Apparently, Economics is at the top of the graded hierarchy followed by Political Science and History, with Psychology and Philosophy scraping at the bottom of the scale (at least as much as I could figure). A high score inevitably necessitates opting for Economics Honours — considered the ‘brahman’ of all subjects.
Even to consider opting for an ‘unworthy’ subject like Philosophy Honours would amount to questioning the sanctity of the subject hierarchy. What would the careerists say? How would people react? Would it be imprudent on my part? Feeling oppressed and confused, I sometimes have an impossible wish of exchanging my percentage with a lower one to get rid of the pressure. But unlike the caste system, the subject-hierarchy system does not allow for conversion. Your board marks more or less decide the stream you go into.
It is tough to imagine as to what would have happened had Sigmund Freud, Carl Jung, Jean-Paul Sartre, Michel Foucault, Jacques Derrida, Plato, Simone de Beauvoir and many other great philosophers and psychologists been a part of the Indian education system as it is today.
Random comparison of two different subjects is nothing but a futile act. Since our lives revolve around comparisons — in achievements, grades, salaries and qualifications, we have fallaciously assumed it to be the explanation for everything. However, it only causes a feeling of hostility and dissent among students with the subjects concerned and subsequently to the feeling of alienation, i.e. where work (in this case studying) is done for later achievements and does not hold an intrinsic value or motivation in itself.
Talking about illogically created gender bias in subjects, B.A. Philosophy Honours is offered in three co-ed colleges in Delhi University as compared to 10 women’s colleges. For B.A Psychology Honours, the ratio is even lower with just one co-ed college offering the subject as opposed to seven women’s colleges.
Does this mean that girls have an inherent disposition to do well in these subjects? History of Philosophy and Psychology actually shows us that they have been predominantly male-dominated subjects! The debate on Psychology and Philosophy being women oriented subjects brings to my mind a similar debate of cooking being a women’s activity, while again history and experience shows us that men, too, have made great chefs.

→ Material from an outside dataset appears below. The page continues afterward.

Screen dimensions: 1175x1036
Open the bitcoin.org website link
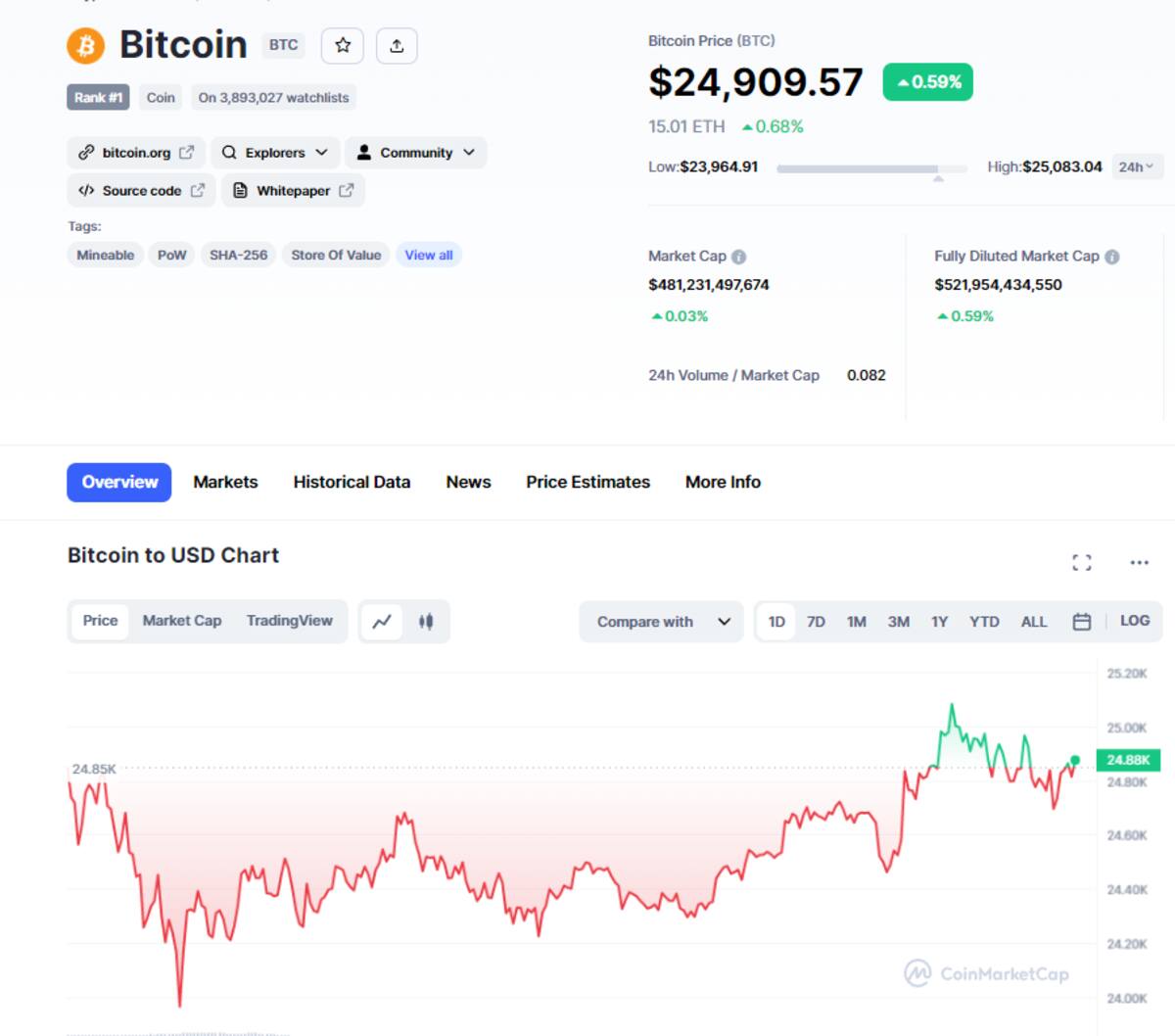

Students are supposed to be the future movers and shakers of society, the maker of laws, the curer of diseases and the leaders of tomorrow. I doubt that they would be able to move or shake anything if such a system persists. My enumeration of the hypocrisy of the education system will be in vain if it stays restricted to just a theoretical debate. It is a practical problem, requiring measured actions with practical solutions.